**Problem statement:** Look through the data for the string "size". Copy every line where it is found.

——————————

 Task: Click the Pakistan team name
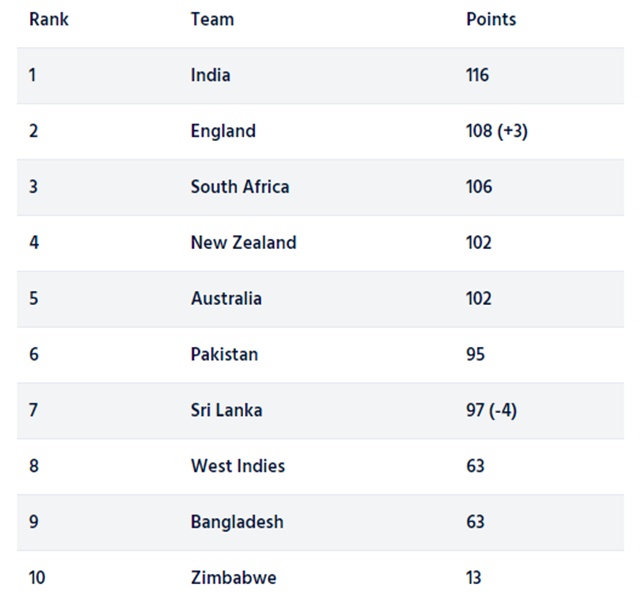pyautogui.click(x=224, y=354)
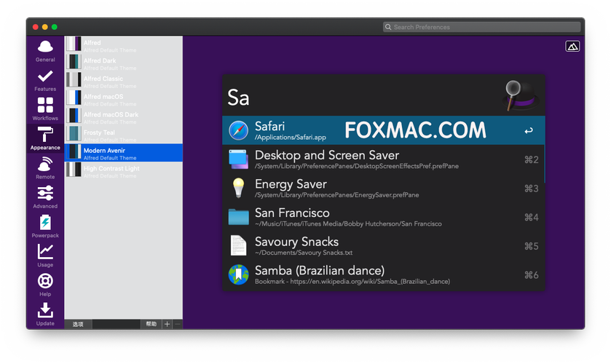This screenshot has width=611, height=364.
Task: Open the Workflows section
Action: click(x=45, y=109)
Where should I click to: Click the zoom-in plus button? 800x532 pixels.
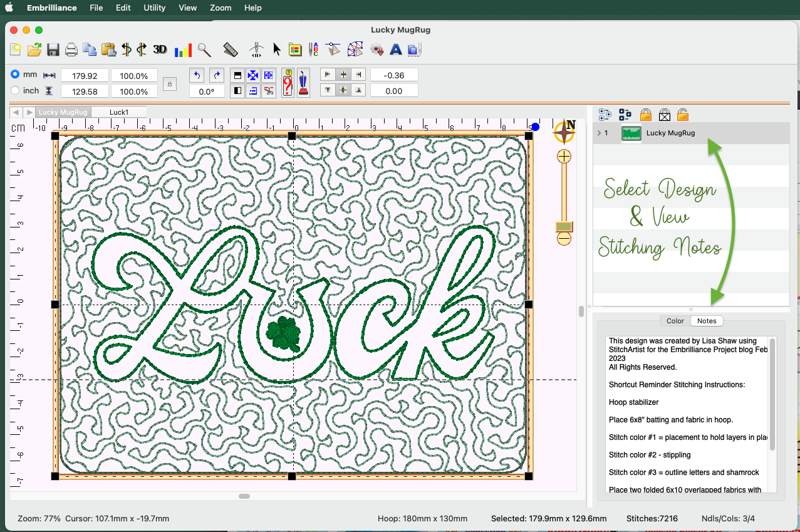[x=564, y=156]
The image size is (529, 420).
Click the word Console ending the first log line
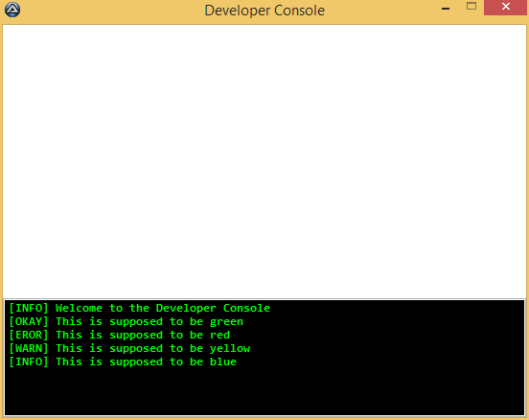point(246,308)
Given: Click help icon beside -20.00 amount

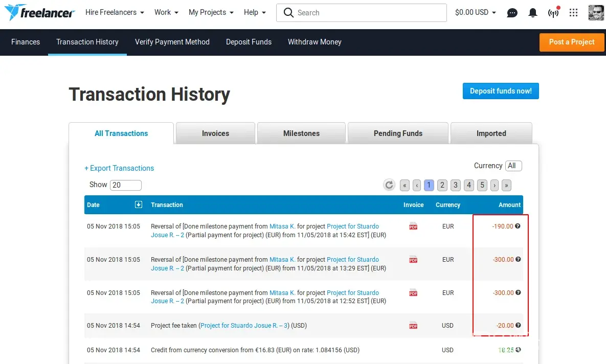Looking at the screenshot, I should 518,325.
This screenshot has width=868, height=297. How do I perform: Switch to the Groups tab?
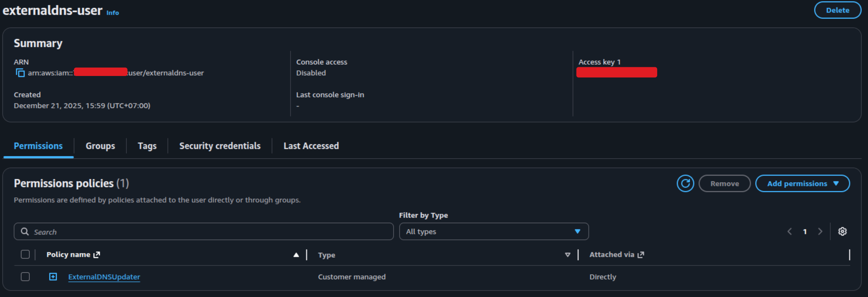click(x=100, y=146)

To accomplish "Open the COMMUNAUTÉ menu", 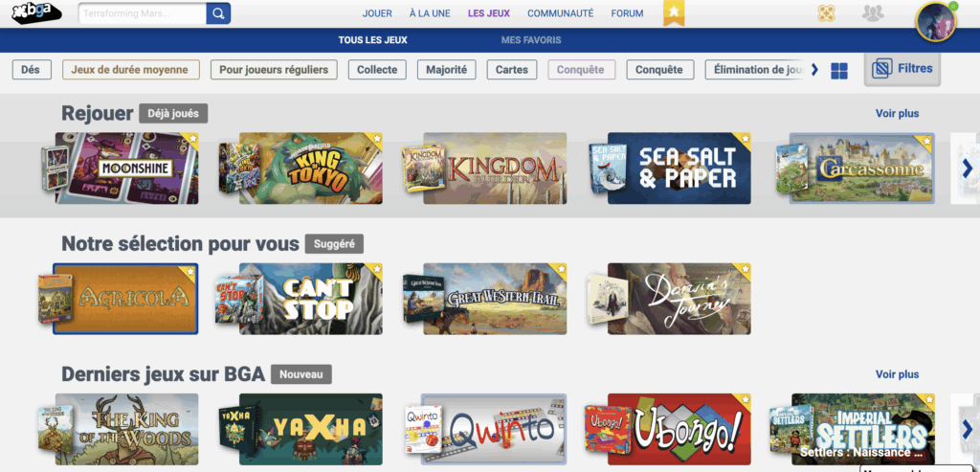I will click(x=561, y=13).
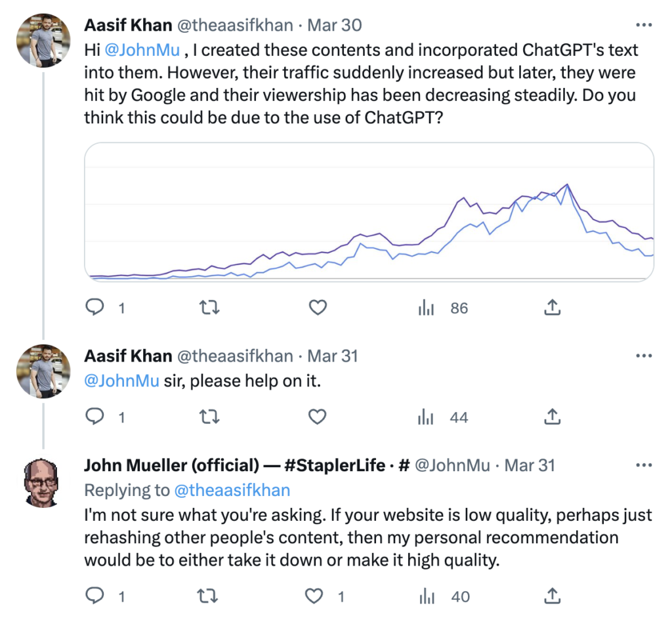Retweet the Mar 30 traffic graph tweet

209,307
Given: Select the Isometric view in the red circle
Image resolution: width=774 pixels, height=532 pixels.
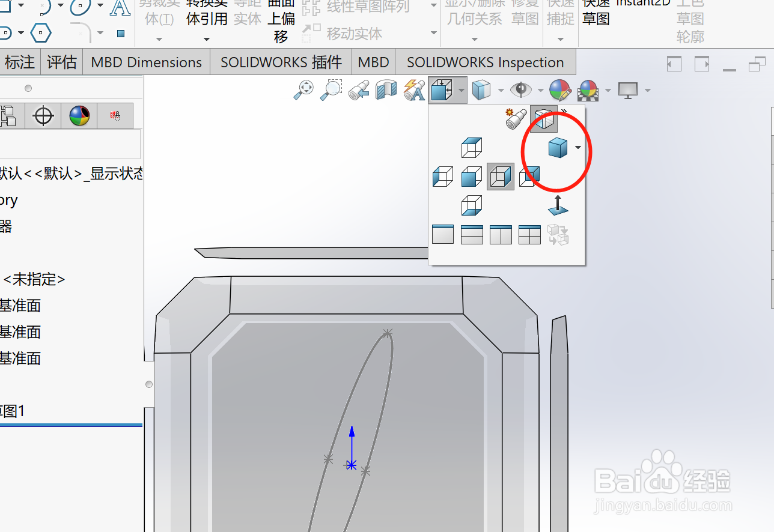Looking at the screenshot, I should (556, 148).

——————————

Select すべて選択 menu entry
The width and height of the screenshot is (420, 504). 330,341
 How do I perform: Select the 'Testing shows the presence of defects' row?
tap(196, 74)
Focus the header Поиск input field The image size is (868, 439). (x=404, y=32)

——————————

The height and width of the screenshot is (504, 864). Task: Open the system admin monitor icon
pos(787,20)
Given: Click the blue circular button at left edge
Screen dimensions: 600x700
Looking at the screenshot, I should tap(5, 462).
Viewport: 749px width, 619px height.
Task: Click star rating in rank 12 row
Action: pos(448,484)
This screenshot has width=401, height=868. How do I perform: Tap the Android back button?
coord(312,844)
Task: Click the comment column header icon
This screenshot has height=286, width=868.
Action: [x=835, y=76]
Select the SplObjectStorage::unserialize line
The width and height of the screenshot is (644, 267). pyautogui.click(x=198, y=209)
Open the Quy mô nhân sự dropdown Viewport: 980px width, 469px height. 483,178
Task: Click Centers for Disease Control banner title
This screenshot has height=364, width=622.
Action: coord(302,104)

——————————

**Response:**
The image size is (529, 420).
Focus the header Поиск input field The image size is (868, 439). (x=404, y=32)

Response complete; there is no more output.